### EXERCISE DETAILS
All of the data that follows is to be written out exactly, with images excluded.

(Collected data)
.....
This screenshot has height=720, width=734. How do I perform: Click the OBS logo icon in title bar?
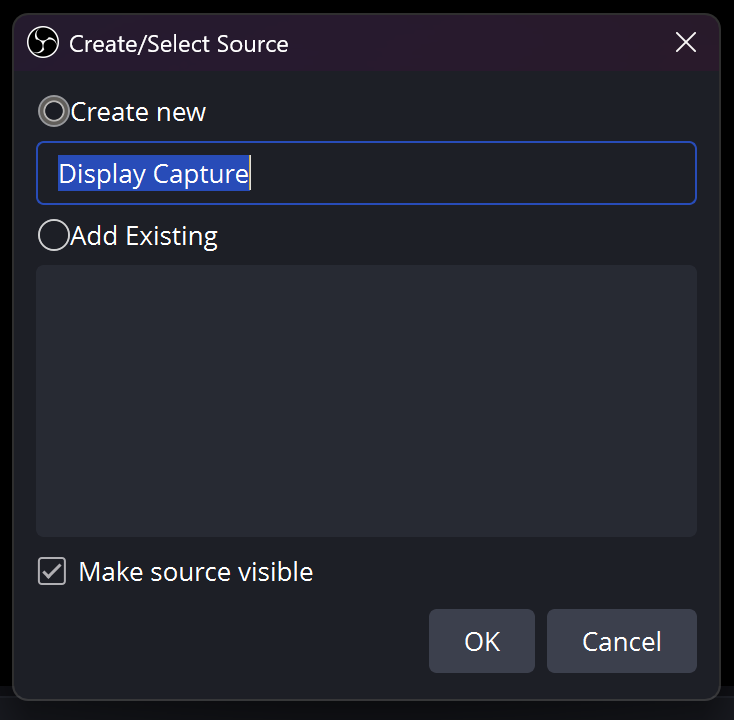coord(43,43)
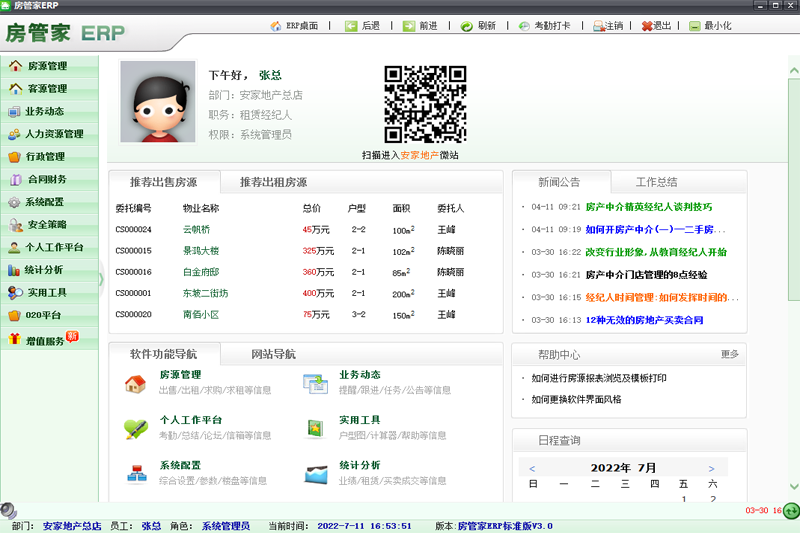Screen dimensions: 800x533
Task: Go to previous month in calendar
Action: tap(532, 468)
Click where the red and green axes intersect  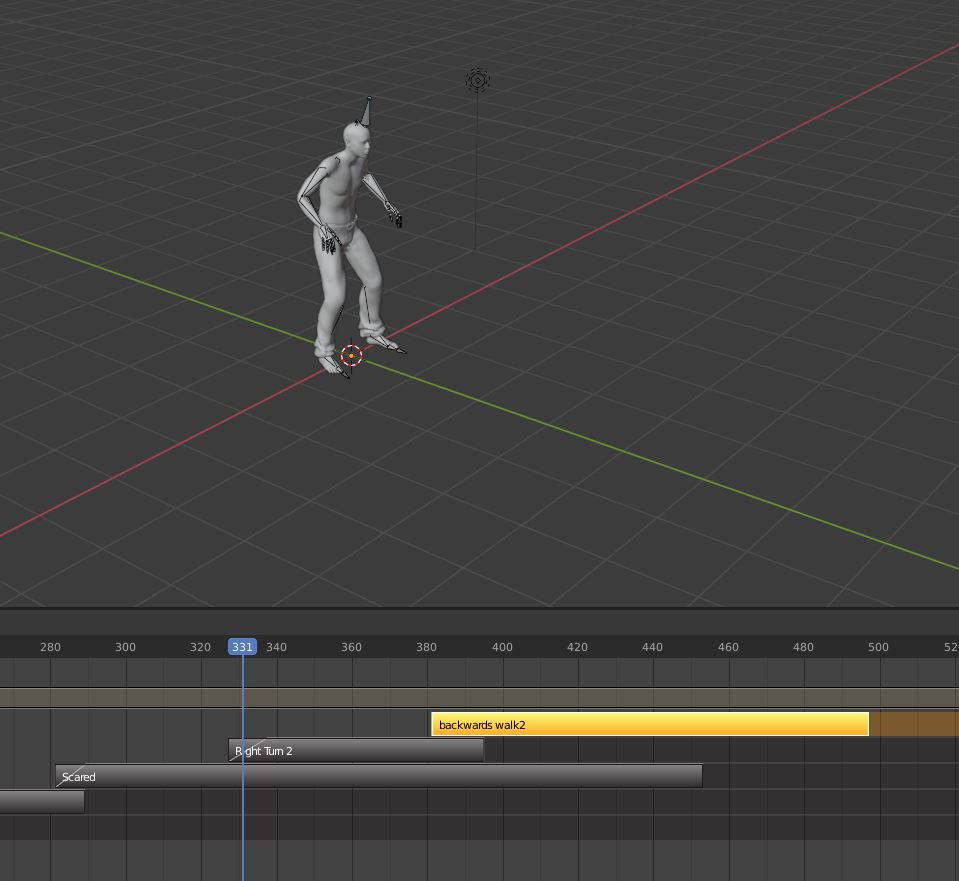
.....
### ANSWER TO THIS PROBLEM
This screenshot has height=720, width=734. How do I perform: Click the OBS logo icon in title bar?
coord(43,43)
Screen dimensions: 800x533
Task: Go to previous month in calendar
Action: tap(532, 468)
Click where the red and green axes intersect  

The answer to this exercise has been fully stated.